REITs have a low correlation with other assets, which makes them an excellent choice for portfolio diversification. REITs are highly liquid; if you need to pull your money out, you simply sell your shares on a stock exchange.

Do REITs pay monthly income? ›

For investors seeking a steady stream of monthly income, real estate investment trusts (REITs) that pay dividends on a monthly basis emerge as a compelling financial strategy. In this article, we unravel two REITs that pay monthly dividends and have yields up to 8%.

What is the most successful REIT? ›

Best REITs by total return
Company (ticker)5-year total return5-year dividend growth
Prologis (PLD)121.8%12.4%
Eastgroup Properties (EGP)107.9%13.3%
Gaming and Leisure Properties (GLPI)99.7%1.1%
Extra Space Storage (EXR)98.5%14.0%
4 more rows
Jan 16, 2024

Can you become a millionaire from REITs? ›

REITs have been wealth-creating machines over the years. Realty Income, Equity Lifestyle, and Prologis have all outperformed the S&P 500 over the long term. These well-built REITs should continue enriching their investors in the future. They have the potential to turn long-term, consistent investors into millionaires.

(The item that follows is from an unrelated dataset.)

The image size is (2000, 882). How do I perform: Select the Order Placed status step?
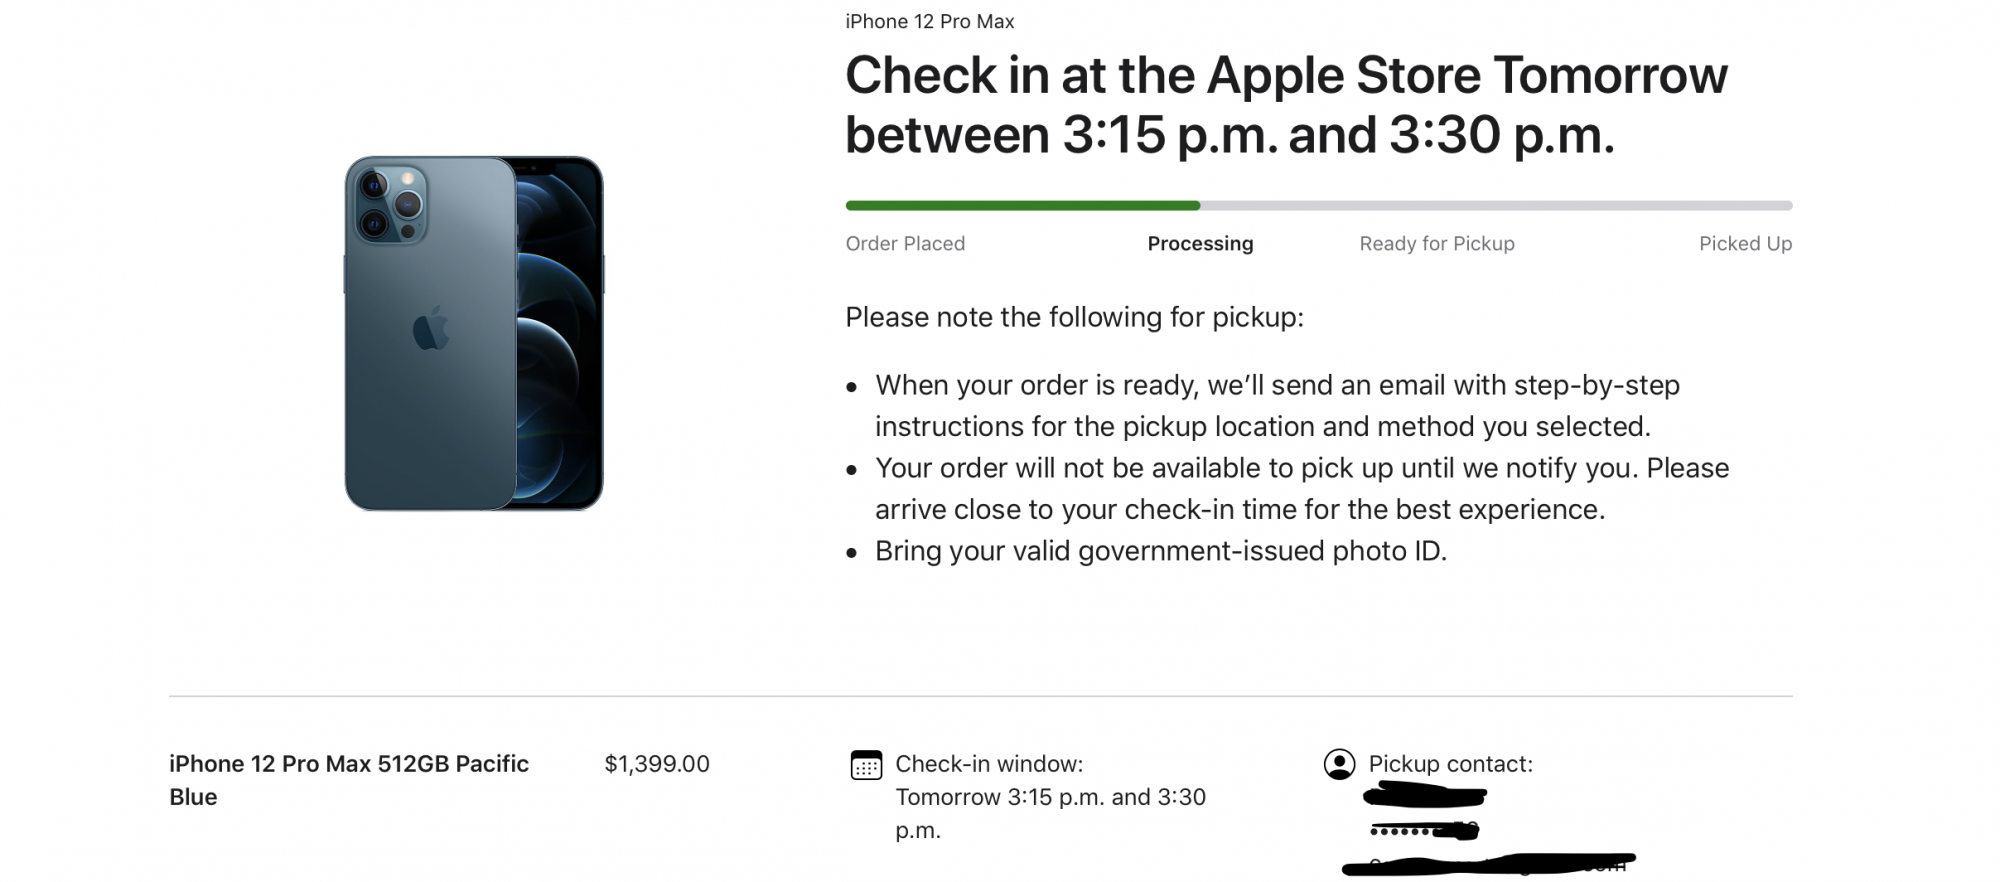905,244
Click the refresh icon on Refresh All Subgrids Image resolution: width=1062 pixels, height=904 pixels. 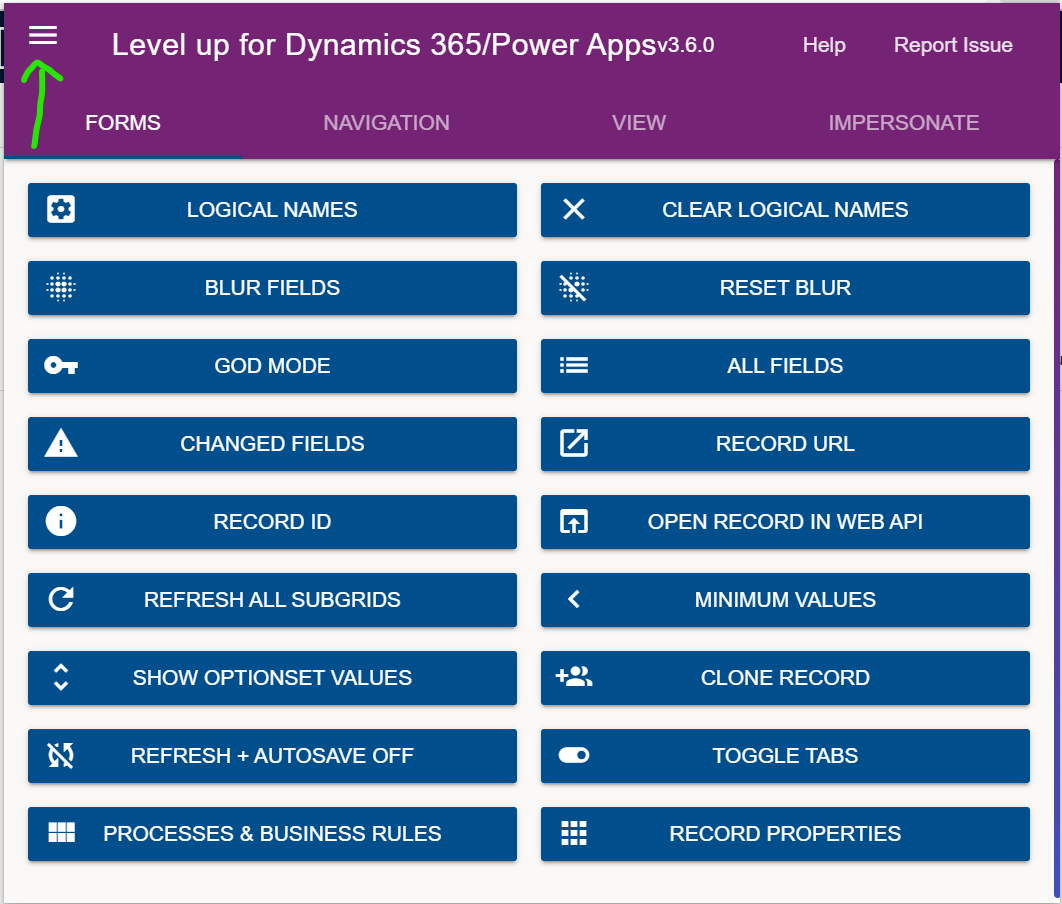click(x=60, y=600)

Is it hard to sell a REIT? ›

Since REITs are usually illiquid, there are restrictions on selling Non-Traded REITs. We have helped investors recover losses from non-traded REITS because many were unaware of the risks and liquidity issues.

How does a REIT lose money? ›

Any increase in the short-term interest rate eats into the profit—so if it doubled in our example above, there'd be no profit left. And if it goes up even higher, the REIT loses money. All of that makes mortgage REITs extremely volatile, and their dividends are also extremely unpredictable.

What is the lowest amount to invest in a REIT? ›

While they aren't listed on stock exchanges, non-traded REITs are required to register with the SEC and are subject to more oversight than private REITs. According to the National Association of Real Estate Investment Trusts (Nareit), non-traded REITs typically require a minimum investment of $1,000 to $2,500.

What is the minimum amount to invest in REIT? ›

The minimum application value will range between Rs. 10,000 – Rs. 15,000.

How much money do you need to start a REIT? ›

The Cheapest Option: REITs—$1,000 to $25,000 or more

A REIT offers the investor a relatively high dividend as well as a highly liquid method of investing in real estate. Most real estate investments are not easy or quick to get out of. An exchange-traded REIT is. Moreover, you can start small with a little bit of cash.

What is the minimum amount of investors for a REIT? ›

REITs' average return

Receive at least 75% of gross income from real estate, such as real property rents, interest on mortgages financing the real property or from sales of real estate. Have a minimum of 100 shareholders after the first year of existence.